The following were the instructions I gave to the four teams that performed the constellations at the same time in four corners of the room:
“Your task is to develop ideas for defining the strategy for your business unit.
Each team member selects one of the eight concepts that influence the development of your business.
Find a place in the room that reflects the interrelation with the other aspects according to your mental map of the present situation.
From that position start a dialogue with your colleagues about how your business could develop. Observe what is helping and what is hindering the development.
Then move around to find a better position and describe precisely what this move could mean in reality.”
The managers had great fun with this new method and came up with many significant and precious insights. Let me report just a few of them:
- “We realized that we are so much focused on the needs of our present customers and the services we develop to satisfy them, that other new opportunities are completely out of sight. We have to make a step back and look at the bigger picture. Then we have to place the new goals at the same level as our actual customers.”
- “Only when I found no place in the constellation for the concept of risk, I realised that we have never seriously considered the risks that we can afford and we want to take. As a result, the new resources that we think we need are way too much in our focus. They stood even closer than our new goals. As soon as the risks came in sight, the whole system felt more balanced and powerful.”
- “I have no doubt that our goals stand in the back. We feel this enormous push to be the best in the market. Reading this constellation, I realised, that this can also drive us into burnout. Therefore, we had the idea to put some personal goals like health and family in front. It feels more stable and still all the energy is there.”

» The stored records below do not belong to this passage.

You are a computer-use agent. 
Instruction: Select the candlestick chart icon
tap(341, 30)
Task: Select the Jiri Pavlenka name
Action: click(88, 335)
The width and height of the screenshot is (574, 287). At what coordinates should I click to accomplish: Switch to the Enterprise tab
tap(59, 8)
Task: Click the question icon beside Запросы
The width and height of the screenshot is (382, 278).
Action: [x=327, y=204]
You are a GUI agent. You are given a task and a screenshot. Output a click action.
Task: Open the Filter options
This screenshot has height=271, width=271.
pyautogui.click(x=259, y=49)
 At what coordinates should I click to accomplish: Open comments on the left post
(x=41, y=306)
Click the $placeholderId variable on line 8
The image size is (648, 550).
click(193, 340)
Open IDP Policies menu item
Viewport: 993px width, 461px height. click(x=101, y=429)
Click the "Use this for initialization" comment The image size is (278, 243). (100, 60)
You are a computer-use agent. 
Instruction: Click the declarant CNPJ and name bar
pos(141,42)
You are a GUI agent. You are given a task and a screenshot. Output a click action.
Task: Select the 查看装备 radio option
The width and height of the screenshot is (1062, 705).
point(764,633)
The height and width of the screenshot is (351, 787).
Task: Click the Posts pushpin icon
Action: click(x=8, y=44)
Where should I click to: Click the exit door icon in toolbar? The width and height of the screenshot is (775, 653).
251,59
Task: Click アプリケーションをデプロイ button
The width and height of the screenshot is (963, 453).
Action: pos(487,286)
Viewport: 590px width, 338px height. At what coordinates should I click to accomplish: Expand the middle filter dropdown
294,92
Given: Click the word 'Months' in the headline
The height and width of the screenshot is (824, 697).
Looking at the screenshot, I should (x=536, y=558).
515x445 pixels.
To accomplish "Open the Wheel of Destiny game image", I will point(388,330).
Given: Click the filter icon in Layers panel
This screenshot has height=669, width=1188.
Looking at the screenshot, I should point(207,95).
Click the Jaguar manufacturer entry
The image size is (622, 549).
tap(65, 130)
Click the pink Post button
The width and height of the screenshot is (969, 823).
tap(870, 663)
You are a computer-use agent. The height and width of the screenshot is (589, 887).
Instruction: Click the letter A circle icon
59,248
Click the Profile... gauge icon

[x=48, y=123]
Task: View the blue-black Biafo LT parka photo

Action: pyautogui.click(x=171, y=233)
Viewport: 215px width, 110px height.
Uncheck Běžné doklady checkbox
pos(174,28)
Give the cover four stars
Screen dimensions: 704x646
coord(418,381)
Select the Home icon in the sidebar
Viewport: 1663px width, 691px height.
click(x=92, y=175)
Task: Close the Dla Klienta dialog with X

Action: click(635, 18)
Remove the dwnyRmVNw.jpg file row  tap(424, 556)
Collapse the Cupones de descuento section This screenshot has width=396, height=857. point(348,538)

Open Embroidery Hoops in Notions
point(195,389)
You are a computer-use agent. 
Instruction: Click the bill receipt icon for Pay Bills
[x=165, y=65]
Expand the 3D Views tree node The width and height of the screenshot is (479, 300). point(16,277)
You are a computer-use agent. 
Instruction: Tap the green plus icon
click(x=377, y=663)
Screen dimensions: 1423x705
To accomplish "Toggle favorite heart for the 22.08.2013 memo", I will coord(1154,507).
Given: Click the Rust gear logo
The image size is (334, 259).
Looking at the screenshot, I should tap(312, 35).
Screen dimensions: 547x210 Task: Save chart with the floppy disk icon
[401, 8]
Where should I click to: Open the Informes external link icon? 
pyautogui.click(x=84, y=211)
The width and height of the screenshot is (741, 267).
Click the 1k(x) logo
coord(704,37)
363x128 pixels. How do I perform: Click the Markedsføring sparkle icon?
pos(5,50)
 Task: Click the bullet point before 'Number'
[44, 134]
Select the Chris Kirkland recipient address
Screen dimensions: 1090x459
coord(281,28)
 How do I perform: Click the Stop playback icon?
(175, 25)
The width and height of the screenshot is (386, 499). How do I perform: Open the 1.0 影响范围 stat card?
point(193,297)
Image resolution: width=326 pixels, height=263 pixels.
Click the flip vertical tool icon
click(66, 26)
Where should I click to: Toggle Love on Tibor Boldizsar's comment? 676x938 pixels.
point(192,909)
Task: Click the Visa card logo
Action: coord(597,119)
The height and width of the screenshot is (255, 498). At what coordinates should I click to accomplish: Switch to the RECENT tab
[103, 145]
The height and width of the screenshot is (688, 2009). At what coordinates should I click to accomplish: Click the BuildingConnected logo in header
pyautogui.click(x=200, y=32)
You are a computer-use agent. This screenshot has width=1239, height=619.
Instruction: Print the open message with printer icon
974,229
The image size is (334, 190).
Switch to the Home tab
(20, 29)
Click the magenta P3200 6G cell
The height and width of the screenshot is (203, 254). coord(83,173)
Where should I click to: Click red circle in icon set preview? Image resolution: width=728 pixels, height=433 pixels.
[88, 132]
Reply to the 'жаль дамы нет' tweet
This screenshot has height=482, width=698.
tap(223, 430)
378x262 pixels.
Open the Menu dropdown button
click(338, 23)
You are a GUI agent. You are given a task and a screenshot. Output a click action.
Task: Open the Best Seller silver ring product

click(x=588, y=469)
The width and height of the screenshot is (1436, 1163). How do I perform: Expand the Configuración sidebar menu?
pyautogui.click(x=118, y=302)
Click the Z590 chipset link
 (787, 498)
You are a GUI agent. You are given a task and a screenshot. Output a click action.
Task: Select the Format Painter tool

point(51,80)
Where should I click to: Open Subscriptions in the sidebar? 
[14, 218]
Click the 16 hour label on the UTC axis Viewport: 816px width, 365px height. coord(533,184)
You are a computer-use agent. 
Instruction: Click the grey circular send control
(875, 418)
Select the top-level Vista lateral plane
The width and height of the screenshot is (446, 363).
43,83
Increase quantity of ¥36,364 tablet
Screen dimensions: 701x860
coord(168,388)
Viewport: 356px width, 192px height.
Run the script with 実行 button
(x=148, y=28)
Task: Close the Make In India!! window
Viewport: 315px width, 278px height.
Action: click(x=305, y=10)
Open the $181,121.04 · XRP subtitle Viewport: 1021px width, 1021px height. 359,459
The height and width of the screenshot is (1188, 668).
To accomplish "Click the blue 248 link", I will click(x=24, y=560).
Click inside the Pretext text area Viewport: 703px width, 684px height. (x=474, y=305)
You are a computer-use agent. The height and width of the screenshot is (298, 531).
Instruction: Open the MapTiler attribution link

- “We knew our division depends very much on the co-operation with the other three business units. Up to now we took their support for granted. In the constellation we became aware, that we have to dedicate more time to negotiating common goals. Only when the representatives of our partners looked at the goal from the same distance we felt it was balanced.”
Most of the managers agreed that these insights would not have emerged, or at least not so quickly, in a classical discussion. Everybody was surprised how rapidly and clearly, the team had come to share a common picture. Based on this picture it was subsequently much easier to describe the strategy in words and figures.
The method of management constellations, combined with a good management theory, is one of the most powerful tools I know.